Vermont was also the first state to institute civil unions, and the first state to have its legislature enact into law same-sex marriage. And now it is the first to legislate a system whose goal is universal health care coverage.
So, should everyone up and move to Vermont (snow and mud be damned)? No so fast. They haven't even figured out how they are going to finance the system yet. The whole thing could come crashing down in a year or two once there's a concrete proposal on the table as the legislation demands.
Nor do they have permission from the Federal government to do most of what they want to do either. That will come at the earliest in 2014, and not until 2017 unless Congress can be convinced to change the PPACA to allow Vermont to get a waiver earlier than the 2017 date written into the health care law.

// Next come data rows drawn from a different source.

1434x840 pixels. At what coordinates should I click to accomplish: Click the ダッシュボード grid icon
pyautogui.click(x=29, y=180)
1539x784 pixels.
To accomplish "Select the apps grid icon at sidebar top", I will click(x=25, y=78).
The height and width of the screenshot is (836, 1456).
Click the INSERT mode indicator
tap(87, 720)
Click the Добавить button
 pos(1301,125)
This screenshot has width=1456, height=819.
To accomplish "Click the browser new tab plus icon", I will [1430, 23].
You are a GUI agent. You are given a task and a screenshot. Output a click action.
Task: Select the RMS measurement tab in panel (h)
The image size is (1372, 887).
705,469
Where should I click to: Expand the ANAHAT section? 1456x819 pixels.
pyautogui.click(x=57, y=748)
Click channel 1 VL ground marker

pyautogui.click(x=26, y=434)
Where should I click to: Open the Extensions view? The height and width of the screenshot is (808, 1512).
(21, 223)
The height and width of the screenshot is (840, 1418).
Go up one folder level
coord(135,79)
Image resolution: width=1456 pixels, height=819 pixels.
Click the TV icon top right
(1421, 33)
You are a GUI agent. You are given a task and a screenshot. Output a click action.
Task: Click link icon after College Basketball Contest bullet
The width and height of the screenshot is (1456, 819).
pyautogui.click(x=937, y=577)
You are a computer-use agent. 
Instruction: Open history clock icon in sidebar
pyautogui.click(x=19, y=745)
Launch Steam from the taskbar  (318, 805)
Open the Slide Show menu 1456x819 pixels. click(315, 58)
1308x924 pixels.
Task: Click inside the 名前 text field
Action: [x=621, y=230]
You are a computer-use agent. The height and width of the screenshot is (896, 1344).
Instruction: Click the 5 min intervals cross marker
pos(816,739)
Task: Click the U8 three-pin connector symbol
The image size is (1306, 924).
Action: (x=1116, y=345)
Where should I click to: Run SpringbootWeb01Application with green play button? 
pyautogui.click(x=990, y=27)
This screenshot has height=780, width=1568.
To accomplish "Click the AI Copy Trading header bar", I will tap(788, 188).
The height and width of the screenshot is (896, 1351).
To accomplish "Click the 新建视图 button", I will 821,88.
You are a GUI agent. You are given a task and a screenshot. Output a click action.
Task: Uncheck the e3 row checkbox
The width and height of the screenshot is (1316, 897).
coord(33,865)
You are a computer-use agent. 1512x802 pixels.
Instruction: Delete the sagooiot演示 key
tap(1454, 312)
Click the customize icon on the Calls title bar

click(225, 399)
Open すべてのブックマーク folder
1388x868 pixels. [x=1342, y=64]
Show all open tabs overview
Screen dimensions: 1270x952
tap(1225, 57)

... the proposal does not lock us into a single payer system at all... Green Mount Care, a single payer system, can only be implemented if certain requirements are met: there is a comprehensive coverage plan; we know the cost; we know how we will pay for it; The Federal government provides certain waivers and our Legislature votes to approve it...
Still, it's the beginning, both for Vermont and the United States. What is taken for granted now in the rest of the industrialized world -- health care for all as a right -- may, in twenty years, spread across the United States thanks to the seeds that are being planted today in Vermont.
New Jersey health officials are pushing to tighten the eligibility requirements for new Medicaid enrollees...
The proposal would deny coverage to new adult enrollees who earn more than $5,317 per year for a family of three - about one-fifth of the current income requirement... about 23,000 uninsured adults could lose eligibility.
If we don't make health care a right, insane meglomaniacs like Christie are going to continue to do just that. Program by program, person by person.